As part of Project Renewal, the FDAs Oncology Center of Excellence has updated the product labels for both Capecitabine and Fluorouracil to include important information about DPD deficiency. This revision highlights the need for healthcare providers to discuss the possibility of DPD deficiency with patients prior to initiating treatment.

  • Capecitabine or 5-FU should not be recommended for use in patients known to have certain homozygous or compound heterozygous DPYD variants that result in complete DPD deficiency. No dose has been proven safe for patients with complete DPD deficiency.
  • There is insufficient data to recommend a specific dose in patients with partial DPD deficiency.
  • All healthcare providers should inform patients of the potential for serious and life-threatening adverse reactions due to DPD deficiency. Providers should discuss with their patient whether the patient should be tested for genetic variants that are associated with an increased risk of serious adverse reactions from the use of Capecitabine or 5-FU.
  • Providers should consider testing prior to initiating Capecitabine or Fluorouracil to reduce the risk of serious adverse reactions.
  • Providers should be aware of the signs and symptoms associated with adverse reactions due to DPD deficiency and advise patients to immediately contact their provider if these occur, including severe mucositis, diarrhea, neutropenia, and neurotoxicity.
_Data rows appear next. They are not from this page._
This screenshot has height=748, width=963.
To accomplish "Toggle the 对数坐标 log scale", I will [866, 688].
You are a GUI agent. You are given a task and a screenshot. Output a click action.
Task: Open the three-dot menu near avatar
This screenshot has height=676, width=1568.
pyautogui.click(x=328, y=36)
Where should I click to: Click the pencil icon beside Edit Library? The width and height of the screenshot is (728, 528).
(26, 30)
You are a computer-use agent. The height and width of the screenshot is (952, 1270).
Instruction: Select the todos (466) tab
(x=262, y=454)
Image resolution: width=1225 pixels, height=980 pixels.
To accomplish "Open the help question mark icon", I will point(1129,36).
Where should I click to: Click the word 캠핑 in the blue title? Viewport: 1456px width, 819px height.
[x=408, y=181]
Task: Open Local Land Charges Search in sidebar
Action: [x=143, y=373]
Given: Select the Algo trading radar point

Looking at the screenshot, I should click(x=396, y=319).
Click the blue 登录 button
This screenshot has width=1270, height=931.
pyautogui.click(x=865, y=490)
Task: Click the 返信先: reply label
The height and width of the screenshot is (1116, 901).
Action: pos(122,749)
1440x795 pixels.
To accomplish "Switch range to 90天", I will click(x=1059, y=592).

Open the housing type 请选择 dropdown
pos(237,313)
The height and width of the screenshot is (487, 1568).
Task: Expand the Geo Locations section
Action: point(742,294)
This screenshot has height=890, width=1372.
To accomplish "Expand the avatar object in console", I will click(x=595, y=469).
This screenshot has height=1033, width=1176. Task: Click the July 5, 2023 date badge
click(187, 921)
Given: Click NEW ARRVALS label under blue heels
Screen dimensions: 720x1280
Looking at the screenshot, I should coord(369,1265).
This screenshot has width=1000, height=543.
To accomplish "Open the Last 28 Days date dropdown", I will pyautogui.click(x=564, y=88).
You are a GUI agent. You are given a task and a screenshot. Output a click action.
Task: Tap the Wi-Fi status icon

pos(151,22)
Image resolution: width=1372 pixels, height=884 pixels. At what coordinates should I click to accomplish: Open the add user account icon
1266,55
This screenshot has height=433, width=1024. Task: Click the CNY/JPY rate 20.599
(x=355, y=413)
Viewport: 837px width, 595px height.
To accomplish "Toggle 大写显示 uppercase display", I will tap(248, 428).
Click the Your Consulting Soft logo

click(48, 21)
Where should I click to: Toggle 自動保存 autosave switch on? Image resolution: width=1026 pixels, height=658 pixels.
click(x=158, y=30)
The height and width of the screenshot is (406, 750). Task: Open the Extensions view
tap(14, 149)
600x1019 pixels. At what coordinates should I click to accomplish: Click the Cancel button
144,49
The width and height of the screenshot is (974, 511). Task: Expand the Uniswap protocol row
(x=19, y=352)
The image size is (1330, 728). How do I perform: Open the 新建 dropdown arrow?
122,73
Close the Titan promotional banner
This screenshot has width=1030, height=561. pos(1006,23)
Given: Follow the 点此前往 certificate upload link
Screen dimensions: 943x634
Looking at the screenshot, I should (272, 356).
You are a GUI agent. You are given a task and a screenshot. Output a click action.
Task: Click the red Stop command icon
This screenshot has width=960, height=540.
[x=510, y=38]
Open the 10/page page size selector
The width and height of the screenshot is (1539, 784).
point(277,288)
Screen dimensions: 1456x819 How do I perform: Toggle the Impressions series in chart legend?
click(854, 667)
  • Providers should withhold or permanently discontinue Capecitabine or 5-FU based on clinical assessment of the onset, duration, and severity of the observed adverse reactions in patients with evidence of acute early-onset or unusually severe reactions, which may indicate complete DPD deficiency.
  • Four DPYD variants have been associated with impaired DPD activity in White populations, and one variant has been associated with impaired activity in individuals of African ancestry.

The FDA approved Uridine Triacetate (VISTOGARD®) in 2015, for the emergency treatment of adult and pediatric patients, who had severe or life-threatening toxicities within 4 days of treatment, following an overdose of 5-FU or Capecitabine . Uridine Triacetate is a Pyrimidine analog and following oral administration is deacetylated by nonspecific esterases, yielding Uridine in the circulation. Uridine is a direct antagonist of 5-FU and competitively inhibits 5-FU from incorporating in normal tissues, thus reducing cell damage and cell death.